▶ [WHAT YOU ARE ASKED TO DO] Task for the records below: copy exactly, and only, the line containing "You are a computer-use agent. 900x416 pixels." and every line after it to the end, with pictures left out.

▶ [RECORD EXCERPTS]
-.-.-

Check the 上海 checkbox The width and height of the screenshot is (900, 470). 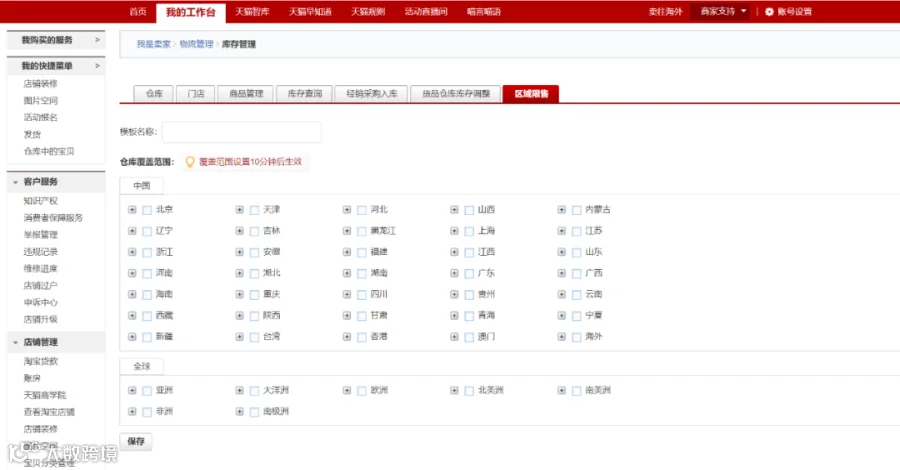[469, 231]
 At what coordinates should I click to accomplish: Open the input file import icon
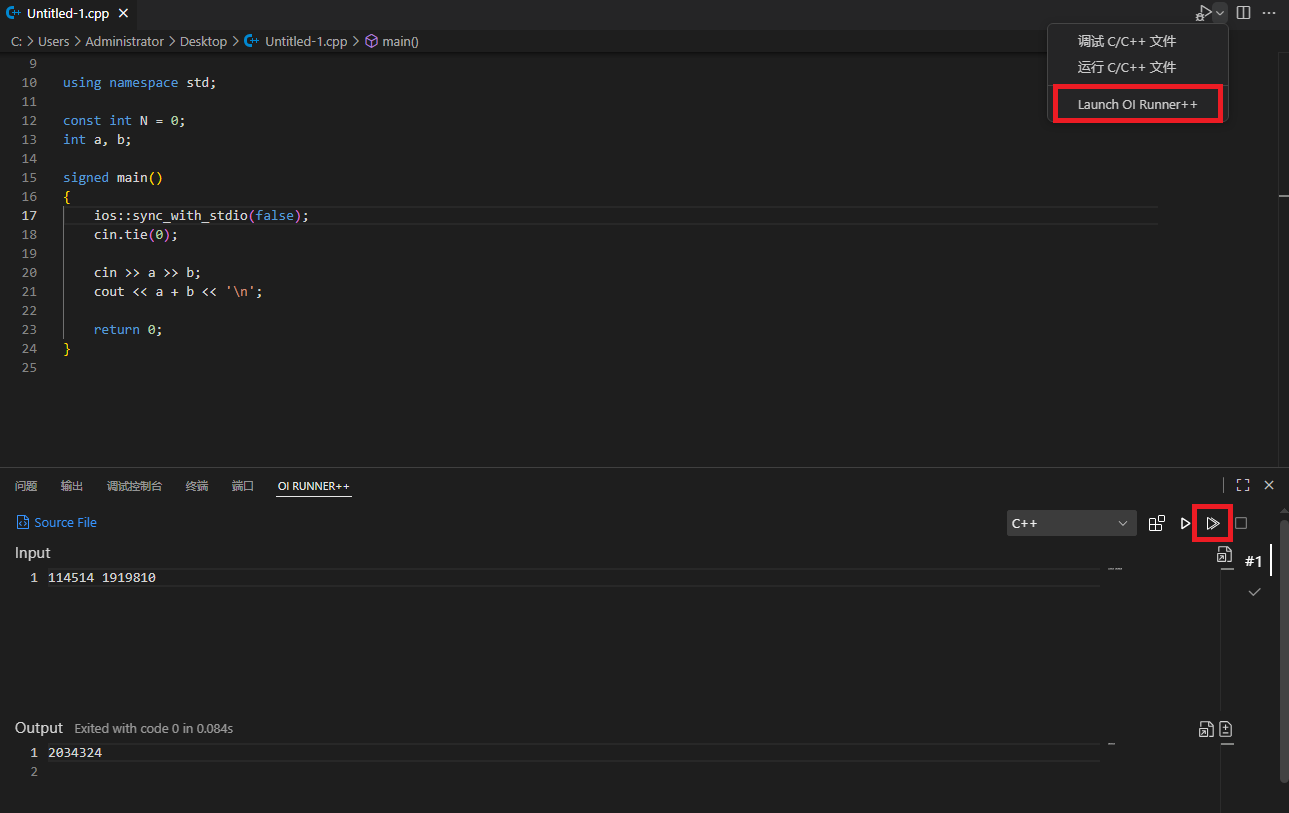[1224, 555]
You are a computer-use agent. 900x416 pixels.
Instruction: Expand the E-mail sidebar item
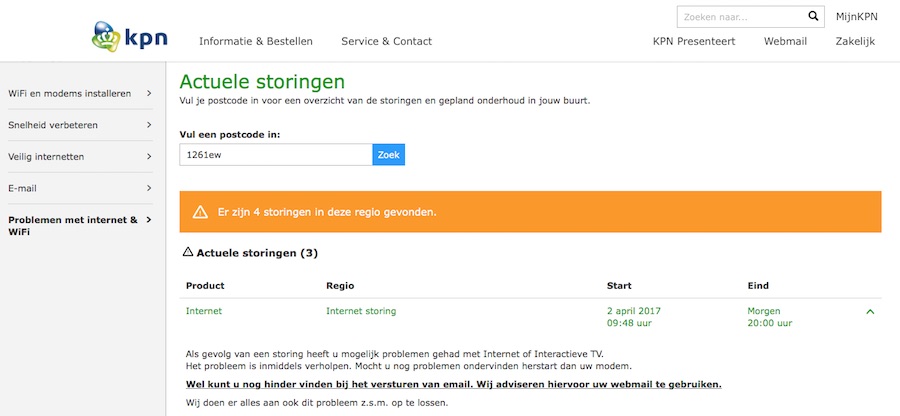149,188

-.-.-

▶ [WORKED SOLUTION]
You are a computer-use agent. 900x416 pixels.
Instruction: Expand the E-mail sidebar item
149,188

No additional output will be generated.